--- START ---
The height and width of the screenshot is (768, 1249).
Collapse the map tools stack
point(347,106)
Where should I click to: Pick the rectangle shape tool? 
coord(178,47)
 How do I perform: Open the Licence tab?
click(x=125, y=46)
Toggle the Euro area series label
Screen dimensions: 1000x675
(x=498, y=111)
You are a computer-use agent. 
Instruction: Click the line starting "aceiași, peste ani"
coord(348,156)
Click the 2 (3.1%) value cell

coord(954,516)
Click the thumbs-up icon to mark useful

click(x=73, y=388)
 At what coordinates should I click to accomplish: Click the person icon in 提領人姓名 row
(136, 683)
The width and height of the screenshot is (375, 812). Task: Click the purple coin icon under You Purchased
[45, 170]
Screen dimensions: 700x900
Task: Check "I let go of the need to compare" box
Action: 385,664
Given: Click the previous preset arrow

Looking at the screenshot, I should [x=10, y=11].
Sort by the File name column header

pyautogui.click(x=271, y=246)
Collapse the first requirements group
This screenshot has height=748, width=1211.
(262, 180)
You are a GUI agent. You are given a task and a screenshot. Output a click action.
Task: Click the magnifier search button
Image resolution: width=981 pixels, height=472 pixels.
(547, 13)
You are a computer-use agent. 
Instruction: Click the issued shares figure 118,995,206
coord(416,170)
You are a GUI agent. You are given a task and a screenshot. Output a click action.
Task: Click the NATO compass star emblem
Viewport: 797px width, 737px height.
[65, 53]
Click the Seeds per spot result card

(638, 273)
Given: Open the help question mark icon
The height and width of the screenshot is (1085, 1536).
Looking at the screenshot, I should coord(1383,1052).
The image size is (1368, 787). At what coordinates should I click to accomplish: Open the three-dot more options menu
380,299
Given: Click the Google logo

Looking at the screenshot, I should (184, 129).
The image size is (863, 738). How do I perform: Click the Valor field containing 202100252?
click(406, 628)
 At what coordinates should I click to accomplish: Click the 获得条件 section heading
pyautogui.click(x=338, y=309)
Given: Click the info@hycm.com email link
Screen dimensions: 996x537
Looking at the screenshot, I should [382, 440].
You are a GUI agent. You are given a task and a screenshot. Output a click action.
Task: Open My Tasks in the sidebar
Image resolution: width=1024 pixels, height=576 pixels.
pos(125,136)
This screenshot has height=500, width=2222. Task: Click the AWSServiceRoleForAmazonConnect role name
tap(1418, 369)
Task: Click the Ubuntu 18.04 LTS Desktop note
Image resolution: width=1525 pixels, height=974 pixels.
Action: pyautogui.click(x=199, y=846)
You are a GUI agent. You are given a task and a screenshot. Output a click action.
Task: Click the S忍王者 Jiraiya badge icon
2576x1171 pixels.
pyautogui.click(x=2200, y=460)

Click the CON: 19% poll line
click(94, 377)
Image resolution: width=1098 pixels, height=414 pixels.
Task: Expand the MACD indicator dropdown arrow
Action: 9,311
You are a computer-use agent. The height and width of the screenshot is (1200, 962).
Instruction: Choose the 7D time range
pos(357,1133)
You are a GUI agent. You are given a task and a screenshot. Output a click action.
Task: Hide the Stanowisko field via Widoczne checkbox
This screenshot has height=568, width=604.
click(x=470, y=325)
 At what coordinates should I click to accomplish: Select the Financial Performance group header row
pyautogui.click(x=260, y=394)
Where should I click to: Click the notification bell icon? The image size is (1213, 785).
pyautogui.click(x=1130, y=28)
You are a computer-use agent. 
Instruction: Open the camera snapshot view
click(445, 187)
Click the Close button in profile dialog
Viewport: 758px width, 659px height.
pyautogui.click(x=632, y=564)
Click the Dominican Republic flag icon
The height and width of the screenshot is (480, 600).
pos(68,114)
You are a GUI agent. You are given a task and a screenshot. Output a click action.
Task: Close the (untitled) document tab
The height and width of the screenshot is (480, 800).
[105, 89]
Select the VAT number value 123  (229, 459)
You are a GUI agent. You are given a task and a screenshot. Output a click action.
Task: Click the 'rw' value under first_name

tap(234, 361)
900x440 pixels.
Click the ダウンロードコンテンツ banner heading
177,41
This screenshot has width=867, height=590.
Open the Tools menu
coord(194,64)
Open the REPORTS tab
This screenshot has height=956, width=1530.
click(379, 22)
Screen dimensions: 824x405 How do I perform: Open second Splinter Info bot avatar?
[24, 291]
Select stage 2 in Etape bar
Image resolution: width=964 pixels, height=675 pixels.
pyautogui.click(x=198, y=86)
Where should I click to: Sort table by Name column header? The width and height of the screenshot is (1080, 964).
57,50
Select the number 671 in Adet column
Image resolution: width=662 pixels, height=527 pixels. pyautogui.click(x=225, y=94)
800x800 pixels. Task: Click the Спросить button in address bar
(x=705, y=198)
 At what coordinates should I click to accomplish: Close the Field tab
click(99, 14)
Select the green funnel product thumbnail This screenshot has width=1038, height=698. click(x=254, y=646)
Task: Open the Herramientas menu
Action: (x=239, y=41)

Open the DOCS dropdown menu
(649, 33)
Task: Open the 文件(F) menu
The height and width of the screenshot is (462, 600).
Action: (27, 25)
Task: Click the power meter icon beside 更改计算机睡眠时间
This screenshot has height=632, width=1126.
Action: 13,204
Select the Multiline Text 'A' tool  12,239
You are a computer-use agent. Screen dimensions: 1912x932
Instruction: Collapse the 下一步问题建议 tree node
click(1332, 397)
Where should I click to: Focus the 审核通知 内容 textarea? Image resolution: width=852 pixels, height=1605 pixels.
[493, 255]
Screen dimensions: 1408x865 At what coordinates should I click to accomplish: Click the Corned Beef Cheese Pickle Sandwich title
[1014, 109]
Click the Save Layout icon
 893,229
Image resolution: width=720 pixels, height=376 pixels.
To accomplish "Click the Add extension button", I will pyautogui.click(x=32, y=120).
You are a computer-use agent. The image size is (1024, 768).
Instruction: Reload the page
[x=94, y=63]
--- END ---
→ How to complete this task: Without changing a word, write out each entry again.

→ Exercise response:
The height and width of the screenshot is (768, 1249).
Collapse the map tools stack
point(347,106)
Where should I click to: Pick the rectangle shape tool? 
coord(178,47)
 How do I perform: Open the Licence tab?
click(x=125, y=46)
Toggle the Euro area series label
Screen dimensions: 1000x675
(x=498, y=111)
You are a computer-use agent. 
Instruction: Click the line starting "aceiași, peste ani"
coord(348,156)
Click the 2 (3.1%) value cell

coord(954,516)
Click the thumbs-up icon to mark useful

click(x=73, y=388)
 At what coordinates should I click to accomplish: Click the person icon in 提領人姓名 row
(136, 683)
The width and height of the screenshot is (375, 812). Task: Click the purple coin icon under You Purchased
[45, 170]
Screen dimensions: 700x900
Task: Check "I let go of the need to compare" box
Action: 385,664
Given: Click the previous preset arrow

Looking at the screenshot, I should [x=10, y=11].
Sort by the File name column header

pyautogui.click(x=271, y=246)
Collapse the first requirements group
This screenshot has height=748, width=1211.
(262, 180)
You are a GUI agent. You are given a task and a screenshot. Output a click action.
Task: Click the magnifier search button
Image resolution: width=981 pixels, height=472 pixels.
(547, 13)
You are a computer-use agent. 
Instruction: Click the issued shares figure 118,995,206
coord(416,170)
You are a GUI agent. You are given a task and a screenshot. Output a click action.
Task: Click the NATO compass star emblem
Viewport: 797px width, 737px height.
[65, 53]
Click the Seeds per spot result card

(638, 273)
Given: Open the help question mark icon
The height and width of the screenshot is (1085, 1536).
Looking at the screenshot, I should coord(1383,1052).
The image size is (1368, 787). At what coordinates should I click to accomplish: Open the three-dot more options menu
380,299
Given: Click the Google logo

Looking at the screenshot, I should (184, 129).
The image size is (863, 738). How do I perform: Click the Valor field containing 202100252?
click(406, 628)
 At what coordinates should I click to accomplish: Click the 获得条件 section heading
pyautogui.click(x=338, y=309)
Given: Click the info@hycm.com email link
Screen dimensions: 996x537
Looking at the screenshot, I should [382, 440].
You are a GUI agent. You are given a task and a screenshot. Output a click action.
Task: Open My Tasks in the sidebar
Image resolution: width=1024 pixels, height=576 pixels.
pos(125,136)
This screenshot has height=500, width=2222. Task: Click the AWSServiceRoleForAmazonConnect role name
tap(1418, 369)
Task: Click the Ubuntu 18.04 LTS Desktop note
Image resolution: width=1525 pixels, height=974 pixels.
Action: pyautogui.click(x=199, y=846)
You are a GUI agent. You are given a task and a screenshot. Output a click action.
Task: Click the S忍王者 Jiraiya badge icon
2576x1171 pixels.
pyautogui.click(x=2200, y=460)

Click the CON: 19% poll line
click(94, 377)
Image resolution: width=1098 pixels, height=414 pixels.
Task: Expand the MACD indicator dropdown arrow
Action: 9,311
You are a computer-use agent. The height and width of the screenshot is (1200, 962).
Instruction: Choose the 7D time range
pos(357,1133)
You are a GUI agent. You are given a task and a screenshot. Output a click action.
Task: Hide the Stanowisko field via Widoczne checkbox
This screenshot has height=568, width=604.
click(x=470, y=325)
 At what coordinates should I click to accomplish: Select the Financial Performance group header row
pyautogui.click(x=260, y=394)
Where should I click to: Click the notification bell icon? The image size is (1213, 785).
pyautogui.click(x=1130, y=28)
You are a computer-use agent. 
Instruction: Open the camera snapshot view
click(445, 187)
Click the Close button in profile dialog
Viewport: 758px width, 659px height.
pyautogui.click(x=632, y=564)
Click the Dominican Republic flag icon
The height and width of the screenshot is (480, 600).
pos(68,114)
You are a GUI agent. You are given a task and a screenshot. Output a click action.
Task: Close the (untitled) document tab
The height and width of the screenshot is (480, 800).
[105, 89]
Select the VAT number value 123  (229, 459)
You are a GUI agent. You are given a task and a screenshot. Output a click action.
Task: Click the 'rw' value under first_name

tap(234, 361)
900x440 pixels.
Click the ダウンロードコンテンツ banner heading
177,41
This screenshot has width=867, height=590.
Open the Tools menu
coord(194,64)
Open the REPORTS tab
This screenshot has height=956, width=1530.
click(379, 22)
Screen dimensions: 824x405 How do I perform: Open second Splinter Info bot avatar?
[24, 291]
Select stage 2 in Etape bar
Image resolution: width=964 pixels, height=675 pixels.
pyautogui.click(x=198, y=86)
Where should I click to: Sort table by Name column header? The width and height of the screenshot is (1080, 964).
57,50
Select the number 671 in Adet column
Image resolution: width=662 pixels, height=527 pixels. pyautogui.click(x=225, y=94)
800x800 pixels. Task: Click the Спросить button in address bar
(x=705, y=198)
 At what coordinates should I click to accomplish: Close the Field tab
click(99, 14)
Select the green funnel product thumbnail This screenshot has width=1038, height=698. click(x=254, y=646)
Task: Open the Herramientas menu
Action: (x=239, y=41)

Open the DOCS dropdown menu
(649, 33)
Task: Open the 文件(F) menu
The height and width of the screenshot is (462, 600).
Action: (27, 25)
Task: Click the power meter icon beside 更改计算机睡眠时间
This screenshot has height=632, width=1126.
Action: 13,204
Select the Multiline Text 'A' tool  12,239
You are a computer-use agent. Screen dimensions: 1912x932
Instruction: Collapse the 下一步问题建议 tree node
click(1332, 397)
Where should I click to: Focus the 审核通知 内容 textarea? Image resolution: width=852 pixels, height=1605 pixels.
[493, 255]
Screen dimensions: 1408x865 At what coordinates should I click to accomplish: Click the Corned Beef Cheese Pickle Sandwich title
[1014, 109]
Click the Save Layout icon
 893,229
Image resolution: width=720 pixels, height=376 pixels.
To accomplish "Click the Add extension button", I will pyautogui.click(x=32, y=120).
You are a computer-use agent. The image size is (1024, 768).
Instruction: Reload the page
[x=94, y=63]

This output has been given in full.